The owners' claim is that they're spending 76 million in non player expenses per team, per year to run their franchises. It's certainly possible this is true, I can't say I have a strong estimate on how much it costs to run an NBA season, but I will say this, the NHL manages to turn a profit of an average of 5 million per team on around 40 million in expenses according to Forbes.
If the NBA really can't turn a profit on nearly 76 million per team in revenue with what should be similar operating expenses then that sounds like a big issue in the way the NBA is spending its money more so than the amount of money they are taking in. [note Forbes also says the NBA is generating 6 million in revenue per team not -10 as well].
The NHL gives the players 57% of the revenues (with about 70% of the revenue of the NBA), the NFL is around the same in percentage with vastly more money coming in. The owners desire to push this down to 36% by the end of the CBA is simply patently ridiculous relative to any similar situation in sports.

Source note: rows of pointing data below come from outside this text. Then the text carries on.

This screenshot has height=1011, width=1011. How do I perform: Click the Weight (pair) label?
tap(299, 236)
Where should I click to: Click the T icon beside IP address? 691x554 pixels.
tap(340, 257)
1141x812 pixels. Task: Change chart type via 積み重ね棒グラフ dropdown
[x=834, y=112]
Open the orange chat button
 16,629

If this lockout continues, fans will generally walk away. They won't care who is wrong and who is right, and in terms of negotiations, maybe there is no right and wrong. There's only what you can negotiate. However, that being said, we tend to look at similar deals to set precedence, and the precedence is that the players are right and the owners are wrong.

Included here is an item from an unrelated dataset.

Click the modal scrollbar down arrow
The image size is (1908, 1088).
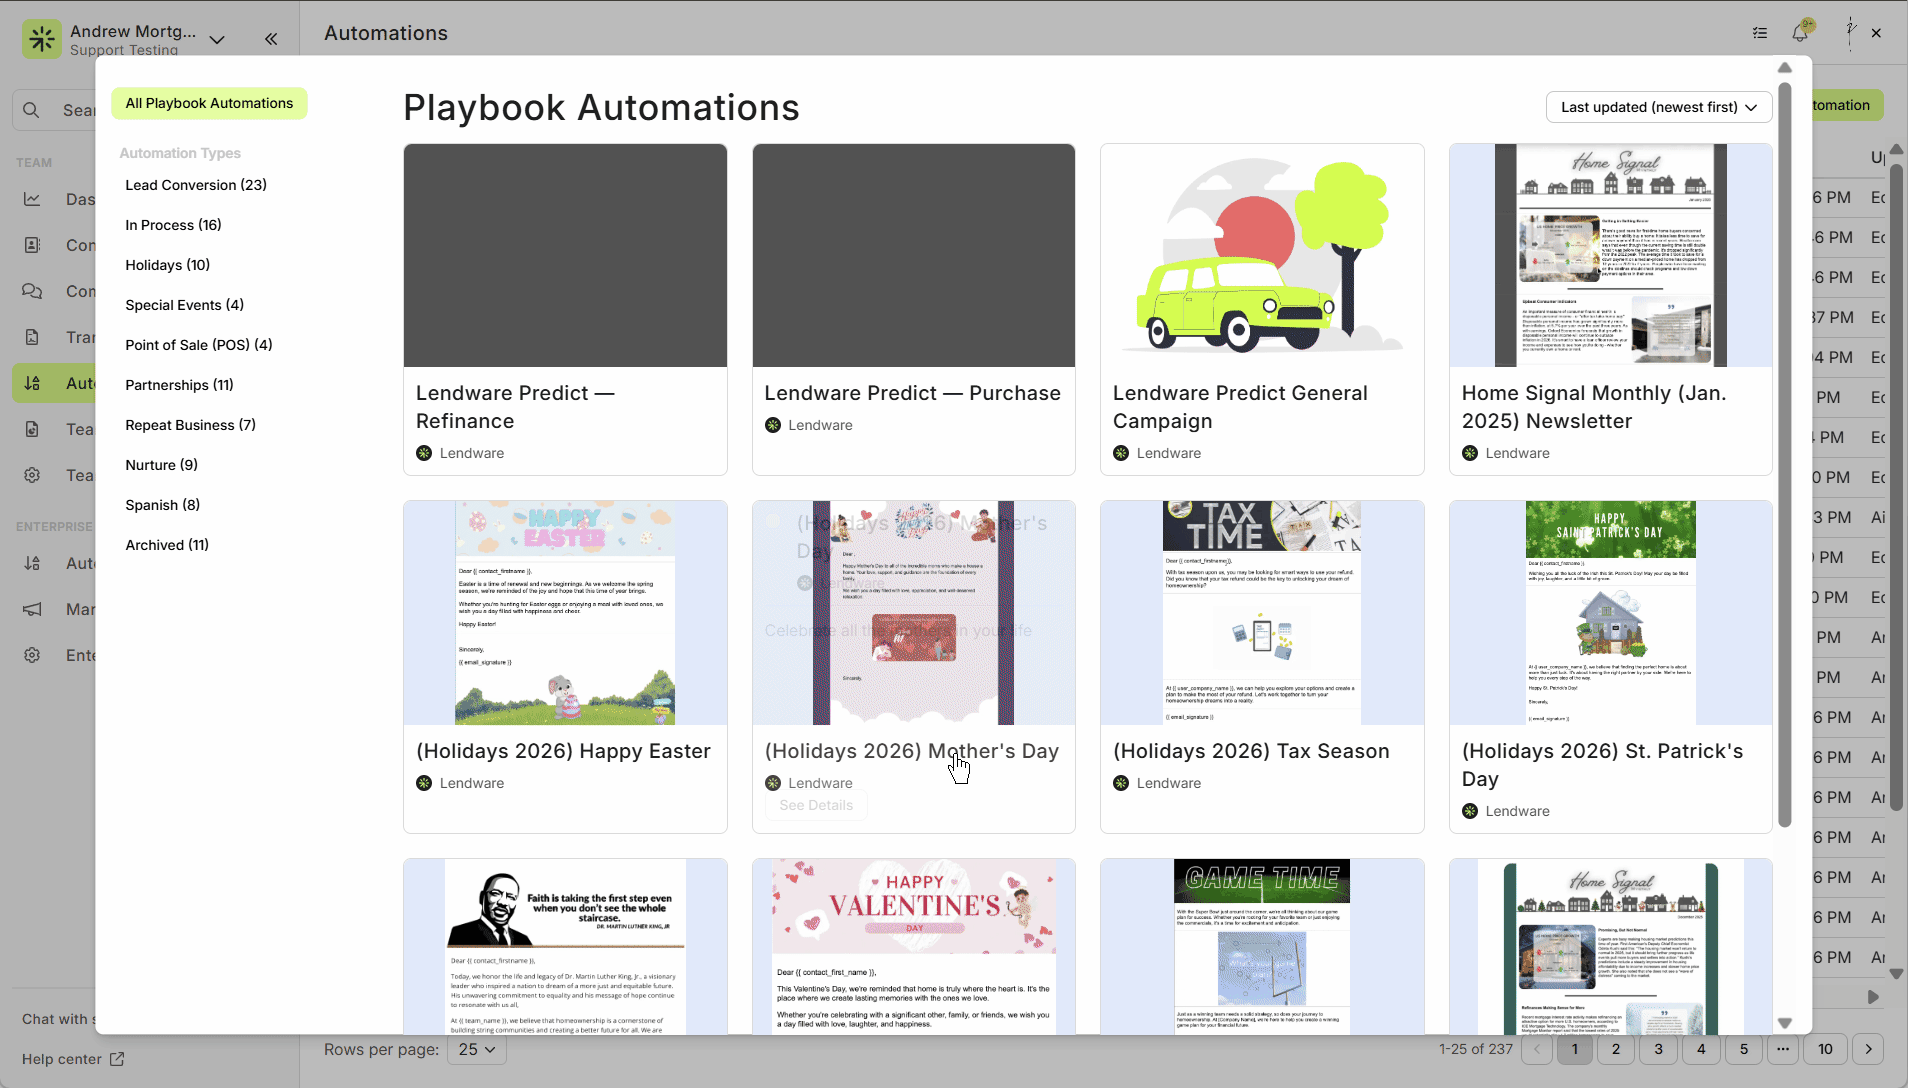tap(1785, 1023)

Of course, that doesn't mean the final agreement will end that way.
The real problem gets back to what the players said. The real problem is revenue sharing. If you take the Knicks, Bulls, Rockets, and Lakers out of the equation, the rest of the league is combining to lose an average of 600k or so a team.
The poor teams want more money, the rich teams aren't willing to give them any, the solution has been to take it all from the players. The rich owners wouldn't own anything without the poor owners, so they should be kicking something far more substantial here.
Granted, if I'm a rich owner, I'm not voting for that solution either. However, if I'm a poor owner, I'm arguing very strongly for some enhanced revenue sharing. Do they have the power to make it happen? Well, there are a lot more teams that would benefit from revenue sharing than would be punished.
We'll see what happens. We're not privy to what's going on in the owners meetings regarding revenue sharing, but until the owners agree to make up some of this gap themselves, it's very unlikely this thing gets done. Their stance of taking it all from the players isn't viable.